Document Number
04-122
Tax Type
Retail Sales and Use Tax
Description
Public Service Corporation Exemption Repeal Guidelines
Topic
Reports
Date Issued
08-30-2004


PUBLIC SERVICE CORPORATION EXEMPTION REPEAL GUIDELINES


August 30, 2004



These guidelines are published by the Department of Taxation (TAX) to provide guidance to certain public service corporations, vendors and the public in general regarding the repeal of the retail sales and use tax exemption provided under Code of Va. § 58.1-609.3(3), effective September 1, 2004. Pursuant to House Bill 5018, enacted by the 2004 Special Session of the Virginia General Assembly and signed by Governor Warner June 3, 2004, the development and publication of these guidelines is exempt from the provisions of the Administrative Process Act (§ 2.2-4000 et seq.) of the Code of Virginia. These guidelines supplement TAX’s existing Retail Sales and Use Tax Regulations (23 Virginia Administrative Code 10-210-10 et seq.). To the extent that there is a conflict between the existing regulations and these guidelines, these guidelines supersede the regulations. As necessary, additional guidelines may be published and posted on TAX’s web page at www.tax.state.va.us.


General Overview

Effective September 1, 2004, the retail sales and use tax exemption available to public service corporations for the purchase or lease of tangible personal property used or consumed directly in the rendition of their public service is repealed.

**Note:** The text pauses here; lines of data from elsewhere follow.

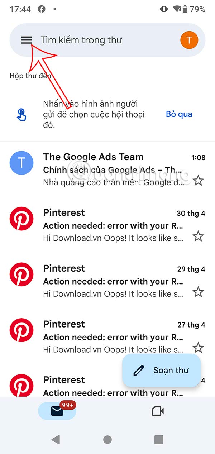Star the Pinterest email from 27 thg 4
Screen dimensions: 215x454
(x=199, y=348)
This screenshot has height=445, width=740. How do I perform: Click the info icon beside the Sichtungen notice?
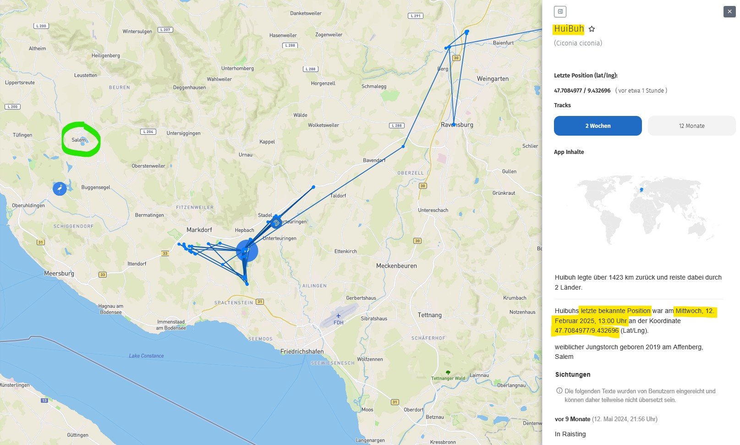tap(559, 391)
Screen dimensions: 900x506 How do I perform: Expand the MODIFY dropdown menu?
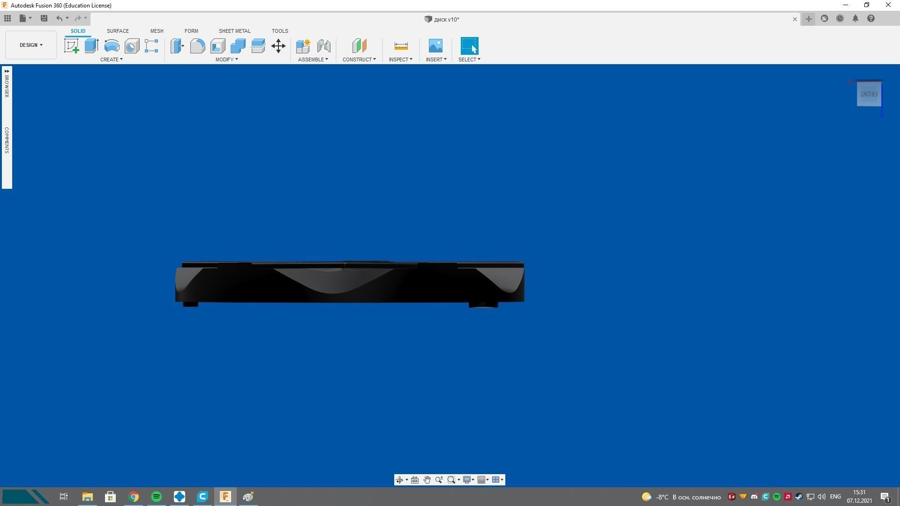click(226, 60)
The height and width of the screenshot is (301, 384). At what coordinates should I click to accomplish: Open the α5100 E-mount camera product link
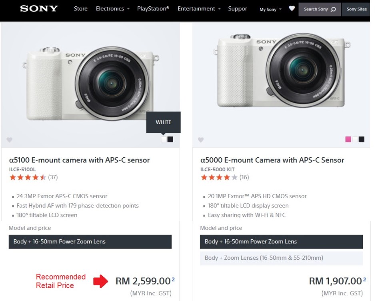[79, 160]
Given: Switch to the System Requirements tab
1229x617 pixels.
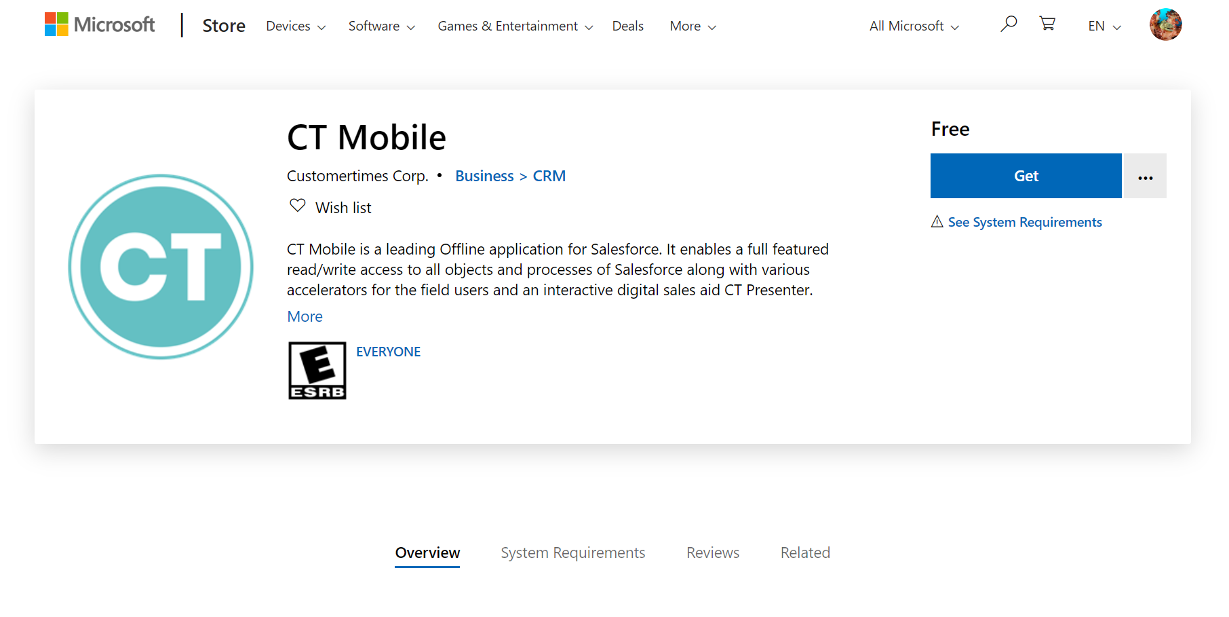Looking at the screenshot, I should click(x=572, y=553).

Those public service corporations losing their exemption include electric suppliers, telecommunications companies, certain telephone companies, gas, water and sewer utilities and motor vehicle common carriers. Common carriers of property or passengers by railway do not lose their exemption. In addition, to the extent public service corporations, generating electric power, qualify for the manufacturing exemption under Code of Va. § 58.1-609.3(2), they will be prohibited from claiming the manufacturing exemption, except for raw materials that are consumed in the production of electricity, including fuel.

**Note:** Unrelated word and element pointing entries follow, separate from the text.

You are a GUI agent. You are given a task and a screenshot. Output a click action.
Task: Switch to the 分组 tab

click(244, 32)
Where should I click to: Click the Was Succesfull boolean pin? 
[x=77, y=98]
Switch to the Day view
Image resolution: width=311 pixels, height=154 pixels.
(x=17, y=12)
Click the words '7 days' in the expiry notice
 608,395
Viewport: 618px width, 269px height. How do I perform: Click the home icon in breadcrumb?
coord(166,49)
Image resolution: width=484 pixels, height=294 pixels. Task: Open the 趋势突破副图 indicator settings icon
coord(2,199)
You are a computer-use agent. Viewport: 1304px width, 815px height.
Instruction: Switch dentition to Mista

Additionally, House Bill 5018 authorizes any public utility that is, as a result of the passage of this legislation, subject to a sales and use tax on tangible personal property purchased or leased for use or consumption by such utility in the rendition of its public service, to impose a surcharge to recover from each customer that customer’s pro rata share of the additional sales and use taxes incurred by the utility.

Exemption Being Repealed

Since the inception of the Virginia Retail Sales and Use Tax in 1966, public service corporations have been entitled to a sales and use tax exemption for all tangible personal property purchased or leased and used directly in the rendition of their public service. Administrative items and items not used directly in the rendition of their service were subject to the tax.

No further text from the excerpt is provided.